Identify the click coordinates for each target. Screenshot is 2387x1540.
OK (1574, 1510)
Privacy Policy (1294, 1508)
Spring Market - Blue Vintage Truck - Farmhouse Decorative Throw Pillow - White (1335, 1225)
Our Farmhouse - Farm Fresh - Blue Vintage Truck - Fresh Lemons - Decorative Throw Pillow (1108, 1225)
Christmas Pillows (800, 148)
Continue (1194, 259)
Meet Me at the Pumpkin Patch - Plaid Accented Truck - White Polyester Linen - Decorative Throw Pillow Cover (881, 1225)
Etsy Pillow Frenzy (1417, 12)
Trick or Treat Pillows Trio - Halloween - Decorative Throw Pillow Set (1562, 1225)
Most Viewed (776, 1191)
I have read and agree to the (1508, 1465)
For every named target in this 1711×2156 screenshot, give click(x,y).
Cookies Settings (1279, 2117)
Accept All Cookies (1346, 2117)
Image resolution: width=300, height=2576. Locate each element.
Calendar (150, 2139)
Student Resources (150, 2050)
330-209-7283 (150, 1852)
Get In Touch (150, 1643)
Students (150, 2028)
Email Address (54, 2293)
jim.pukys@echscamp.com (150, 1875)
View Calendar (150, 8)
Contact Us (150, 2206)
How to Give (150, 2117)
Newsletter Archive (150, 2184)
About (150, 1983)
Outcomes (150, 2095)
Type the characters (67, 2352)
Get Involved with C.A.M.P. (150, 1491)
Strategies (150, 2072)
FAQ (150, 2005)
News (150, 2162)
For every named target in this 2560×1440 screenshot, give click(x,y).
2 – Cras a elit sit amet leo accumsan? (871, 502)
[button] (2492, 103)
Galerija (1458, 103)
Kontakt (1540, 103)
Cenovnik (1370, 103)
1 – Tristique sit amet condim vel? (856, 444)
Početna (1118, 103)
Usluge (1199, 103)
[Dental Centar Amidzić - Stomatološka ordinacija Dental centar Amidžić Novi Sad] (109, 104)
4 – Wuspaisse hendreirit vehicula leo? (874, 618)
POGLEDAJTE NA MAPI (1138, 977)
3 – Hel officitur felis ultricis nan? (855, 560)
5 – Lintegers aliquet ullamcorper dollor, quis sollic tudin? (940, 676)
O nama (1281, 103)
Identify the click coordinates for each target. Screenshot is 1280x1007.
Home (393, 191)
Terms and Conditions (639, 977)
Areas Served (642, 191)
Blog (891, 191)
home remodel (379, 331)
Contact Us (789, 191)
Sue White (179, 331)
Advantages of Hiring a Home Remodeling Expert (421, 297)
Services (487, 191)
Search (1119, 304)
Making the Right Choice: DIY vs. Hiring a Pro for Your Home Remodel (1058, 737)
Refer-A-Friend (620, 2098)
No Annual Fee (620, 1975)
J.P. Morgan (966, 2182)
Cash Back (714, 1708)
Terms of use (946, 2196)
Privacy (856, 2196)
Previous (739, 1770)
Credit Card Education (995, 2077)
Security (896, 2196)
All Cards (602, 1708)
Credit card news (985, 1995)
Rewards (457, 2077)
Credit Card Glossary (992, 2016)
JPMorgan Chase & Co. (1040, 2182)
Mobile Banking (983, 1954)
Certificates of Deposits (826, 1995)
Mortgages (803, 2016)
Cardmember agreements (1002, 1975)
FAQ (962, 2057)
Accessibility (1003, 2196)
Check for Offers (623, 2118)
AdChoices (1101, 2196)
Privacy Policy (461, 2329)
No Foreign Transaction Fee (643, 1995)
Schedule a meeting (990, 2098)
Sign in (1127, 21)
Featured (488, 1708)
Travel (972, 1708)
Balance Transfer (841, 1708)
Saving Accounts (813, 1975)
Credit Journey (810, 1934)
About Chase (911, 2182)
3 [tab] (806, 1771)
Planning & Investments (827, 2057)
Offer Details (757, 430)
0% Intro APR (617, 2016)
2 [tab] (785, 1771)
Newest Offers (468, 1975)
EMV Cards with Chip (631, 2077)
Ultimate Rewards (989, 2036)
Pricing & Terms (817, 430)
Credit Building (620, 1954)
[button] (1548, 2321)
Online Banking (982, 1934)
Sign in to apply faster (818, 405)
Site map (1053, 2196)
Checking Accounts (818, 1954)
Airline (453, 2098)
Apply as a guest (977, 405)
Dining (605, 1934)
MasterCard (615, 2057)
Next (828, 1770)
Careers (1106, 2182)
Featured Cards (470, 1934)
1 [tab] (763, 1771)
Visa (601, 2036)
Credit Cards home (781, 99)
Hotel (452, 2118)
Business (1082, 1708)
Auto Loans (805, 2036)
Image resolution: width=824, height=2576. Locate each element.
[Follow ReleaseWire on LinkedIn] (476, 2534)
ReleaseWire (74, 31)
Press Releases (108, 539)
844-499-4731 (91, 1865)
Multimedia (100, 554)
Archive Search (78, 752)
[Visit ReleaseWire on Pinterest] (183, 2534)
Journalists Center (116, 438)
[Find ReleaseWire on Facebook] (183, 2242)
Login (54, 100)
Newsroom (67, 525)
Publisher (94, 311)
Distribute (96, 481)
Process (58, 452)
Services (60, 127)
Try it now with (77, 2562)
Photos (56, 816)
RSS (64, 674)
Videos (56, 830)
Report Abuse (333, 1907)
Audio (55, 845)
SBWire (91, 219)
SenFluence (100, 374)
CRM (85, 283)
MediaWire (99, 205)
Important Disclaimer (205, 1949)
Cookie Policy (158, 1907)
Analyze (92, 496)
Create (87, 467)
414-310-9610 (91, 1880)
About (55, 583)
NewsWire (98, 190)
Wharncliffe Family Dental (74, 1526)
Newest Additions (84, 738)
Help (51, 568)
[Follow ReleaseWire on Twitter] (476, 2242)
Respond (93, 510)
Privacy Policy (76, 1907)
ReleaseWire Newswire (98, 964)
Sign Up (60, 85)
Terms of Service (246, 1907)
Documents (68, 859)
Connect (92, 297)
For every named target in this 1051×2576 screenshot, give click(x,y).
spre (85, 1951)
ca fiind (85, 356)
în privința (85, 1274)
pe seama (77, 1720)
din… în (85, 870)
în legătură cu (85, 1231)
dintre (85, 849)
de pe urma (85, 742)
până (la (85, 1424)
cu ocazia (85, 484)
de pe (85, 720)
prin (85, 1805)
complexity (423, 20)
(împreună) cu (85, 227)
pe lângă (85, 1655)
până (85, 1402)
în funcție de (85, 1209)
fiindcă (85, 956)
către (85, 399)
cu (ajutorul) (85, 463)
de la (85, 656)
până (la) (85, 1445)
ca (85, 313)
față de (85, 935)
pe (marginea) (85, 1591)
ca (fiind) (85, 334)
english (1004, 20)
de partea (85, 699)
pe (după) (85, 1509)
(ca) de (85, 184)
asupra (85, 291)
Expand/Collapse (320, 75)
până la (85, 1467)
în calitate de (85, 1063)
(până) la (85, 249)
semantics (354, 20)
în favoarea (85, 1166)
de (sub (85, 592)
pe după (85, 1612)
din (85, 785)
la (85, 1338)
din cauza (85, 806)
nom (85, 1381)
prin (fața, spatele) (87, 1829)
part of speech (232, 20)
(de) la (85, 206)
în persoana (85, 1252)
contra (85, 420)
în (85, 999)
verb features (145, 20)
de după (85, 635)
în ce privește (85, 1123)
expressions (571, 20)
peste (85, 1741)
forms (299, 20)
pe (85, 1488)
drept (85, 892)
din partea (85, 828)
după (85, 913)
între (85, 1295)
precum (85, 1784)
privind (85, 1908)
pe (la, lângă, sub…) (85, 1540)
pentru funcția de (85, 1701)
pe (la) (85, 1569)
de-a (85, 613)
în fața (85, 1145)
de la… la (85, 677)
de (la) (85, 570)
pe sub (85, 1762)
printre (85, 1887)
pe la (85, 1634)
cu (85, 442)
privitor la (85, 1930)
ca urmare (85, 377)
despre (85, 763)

● ● ● ● ●

About this exercise:
Give back the lines of the listing from the one with "pe (85, 1488)" through the end, both included, exactly as written and with nothing added.

Output for this exercise:
pe (85, 1488)
drept (85, 892)
din partea (85, 828)
după (85, 913)
între (85, 1295)
precum (85, 1784)
privind (85, 1908)
pe (la, lângă, sub…) (85, 1540)
pentru funcția de (85, 1701)
pe (la) (85, 1569)
de-a (85, 613)
în fața (85, 1145)
de la… la (85, 677)
de (la) (85, 570)
pe sub (85, 1762)
printre (85, 1887)
pe la (85, 1634)
cu (85, 442)
privitor la (85, 1930)
ca urmare (85, 377)
despre (85, 763)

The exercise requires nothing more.